Zentralafrika Uno kritisiert Gewalt von Soldaten aus dem Tschad

Es sind schwere Vorwürfe, die die Vereinten Nationen gegen Soldaten aus dem Tschad erheben: Die Männer sollen in der benachbarten Zentralafrikanischen Republik 30 Zivilisten getötet haben - und das "ohne jede Provokation".

Verwundete in Bangui: Mehr als 300 Verletzte und 30 Tote nach Angriff auf einen Markt
AFP

Verwundete in Bangui: Mehr als 300 Verletzte und 30 Tote nach Angriff auf einen Markt


Genf/Bangui - Die Uno hat das gewaltsame Vorgehen tschadischer Soldaten gegen Zivilisten in der Zentralafrikanischen Republik kritisiert. Die Männer hätten in Bangui, in der Hauptstadt des Nachbarlandes, "ohne jede Provokation" von Lastwagen aus das Feuer auf einem Markt eröffnet, teilte das Uno-Menschenrechtsbüro in Genf am Freitag mit.

Die Soldaten hätten auf einem belebten Markt wahllos in die Menge geschossen. Mindestens 30 Menschen starben, mehr als 300 weitere erlitten Verletzungen.
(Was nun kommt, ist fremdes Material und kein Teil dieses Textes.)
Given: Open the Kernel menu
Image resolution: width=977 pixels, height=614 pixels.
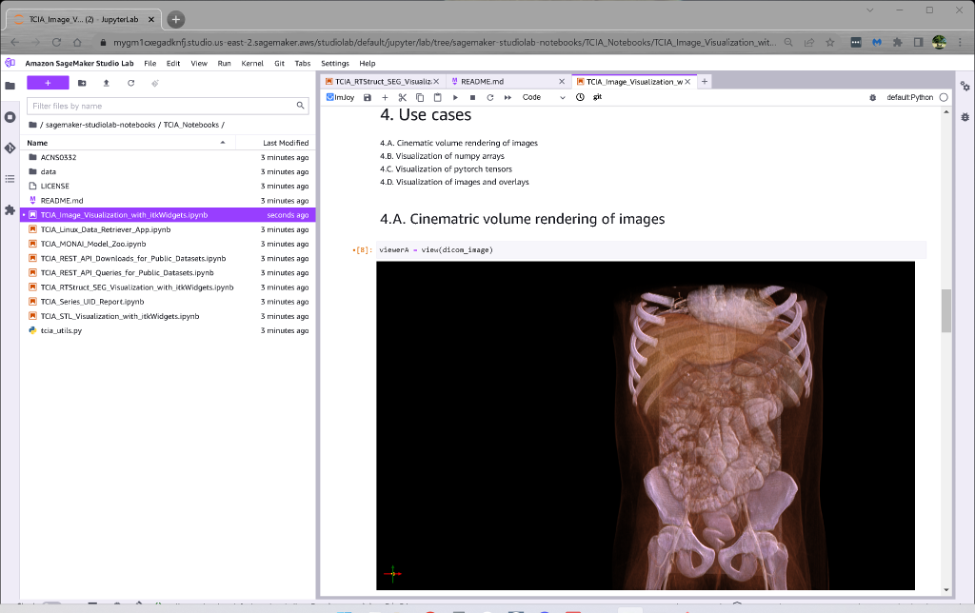Looking at the screenshot, I should point(252,63).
Die Angreifer hätten erst aufgehört, wahllos in die Menge zu schießen, als Soldaten aus dem Kongo eingetroffen seien, die Teil einer Friedenstruppe der Afrikanischen Union seien. Der Tschad beteiligt sich nicht an dem Einsatz, den französische Soldaten unterstützen.

Die tschadischen Soldaten seien offenbar gesondert in das Nachbarland gereist, um tschadische Bürger dort zu schützen. Ihr Vorgehen in Bangui sei "völlig unverhältnismäßig" gewesen, kritisierte das Uno-Menschenrechtsbüro.

Wegen der zunehmenden Gewalt in Zentralafrika hat Uno-Generalsekretär Ban Ki Moon die Entsendung Tausender zusätzlicher Blauhelme und Polizisten gefordert. Die Zentralafrikanische Republik versinkt seit einem Putsch muslimischer Rebellen im vergangenen Jahr im Chaos.

Es herrscht ein blutiger Konflikt zwischen christlichen und muslimischen Bevölkerungsgruppen. Immer wieder kommt es dabei auch zu Gewalt zwischen Truppen aus dem Tschad auf der einen und Christen auf der anderen Seite. Die Christen werfen der tschadischen Armee vor, auf der Seite der muslimischen Ex-Rebellengruppe Séléka zu stehen.